Müller wuchs als ältestes von drei Kindern bis zu seinem zwölften Lebensjahr im japanischen Kobe auf. Wie fast alle in Japan lebenden Deutschen wurde die Familie auf Anordnung des SCAP 1947 zwangsweise repatriiert. Zunächst gelangte man in ein Lager nach Planegg.[1] Nach dem Abitur 1954 am Eberhard-Ludwigs-Gymnasium in Stuttgart begann Müller eine Schlosserlehre, die er aber nach drei Monaten abbrach.[2] Von 1954 bis 1963 studierte er Latein, Griechisch und Geschichte an der Universität München, der FU Berlin und der Universität Tübingen. An der FU Berlin promovierte er 1964 zum Dr. phil. und war ebendort von 1965 bis 1974 wissenschaftlicher Assistent am Fachbereich für Politische Wissenschaft.
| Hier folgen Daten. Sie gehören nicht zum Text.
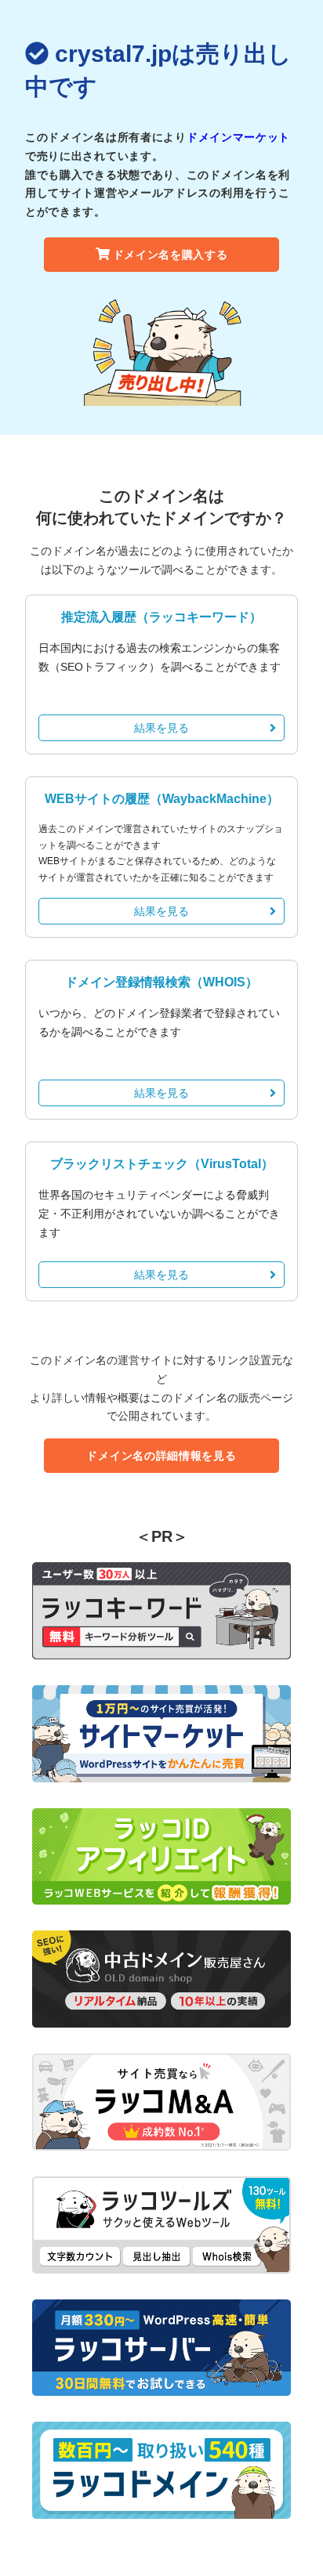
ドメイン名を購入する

Er habilitierte sich 1974 und wurde noch im selben Jahr Professor an der Universität Hannover. Seit 1980 hielt er sich mehrfach zu Forschungszwecken an japanischen Universitäten auf (Tokio, Daito Bunka, Osaka, Sendai). Müller wurde 2000 emeritiert. Er starb am 6. Oktober 2017 im Alter von 82 Jahren.[3]
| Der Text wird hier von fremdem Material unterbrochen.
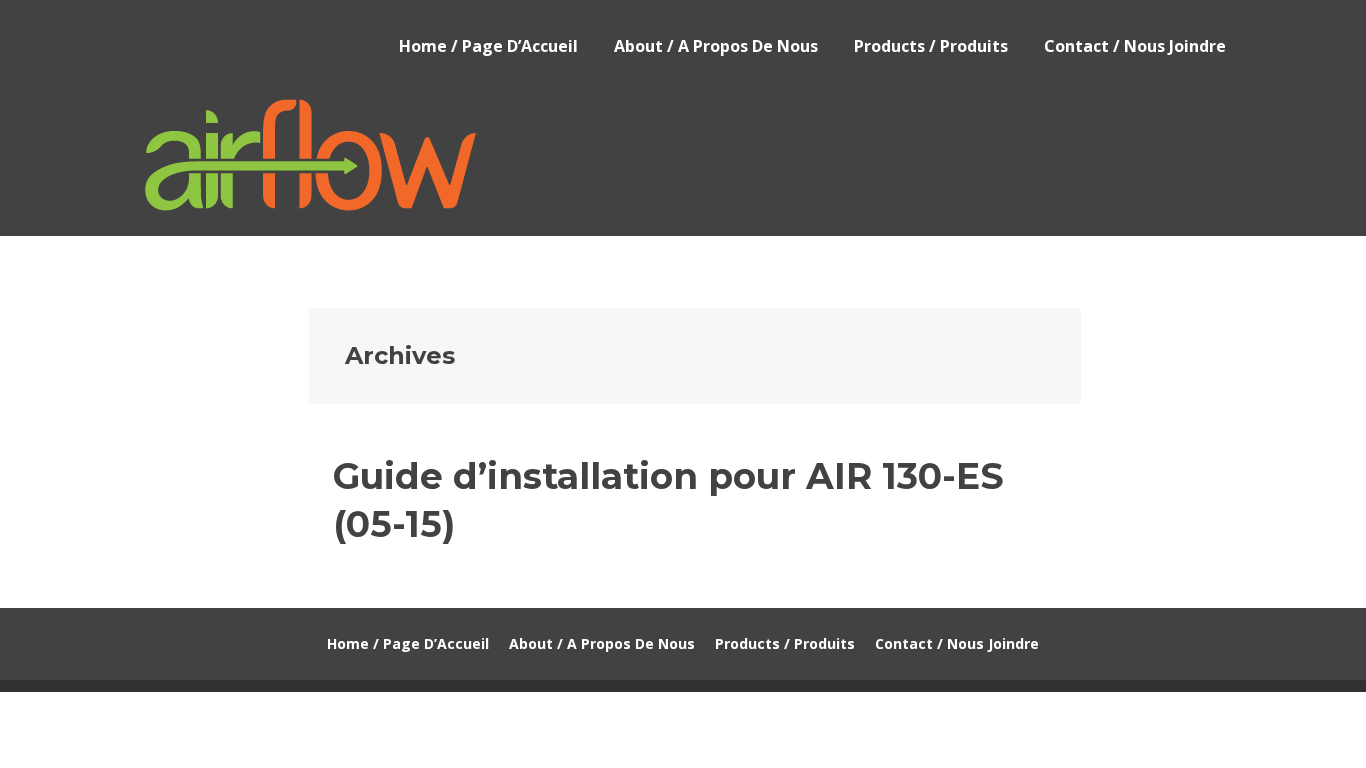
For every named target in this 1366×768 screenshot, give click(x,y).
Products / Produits (931, 46)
Seine wissenschaftliche Schwerpunkte waren:

  • Europäische Rationalität seit der frühgriechischen Antike und im Kulturvergleich, speziell mit Japan, vor allem an philosophisch-grammatischen Grundkategorien wie Zeit, Raum, Aktiv/Passiv/Medium.
  • Lehre: verschiedene Gebiete der Politikwissenschaft im engeren Sinne: z. B. Sozialpolitik, Geschichte der politischen Ideen (besonders der Antike und frühen Neuzeit), Gesellschaft und Politik in Japan.

Der 1970 zusammen mit Christel Neusüß verfasste Aufsatz über Die Sozialstaatsillusion prägte die Staatsableitungsdebatte der 1970er Jahre mit. Als Müllers Hauptwerk gilt seine Habilitationsschrift Geld und Geist (1977, 1981).

Schriften (Auswahl)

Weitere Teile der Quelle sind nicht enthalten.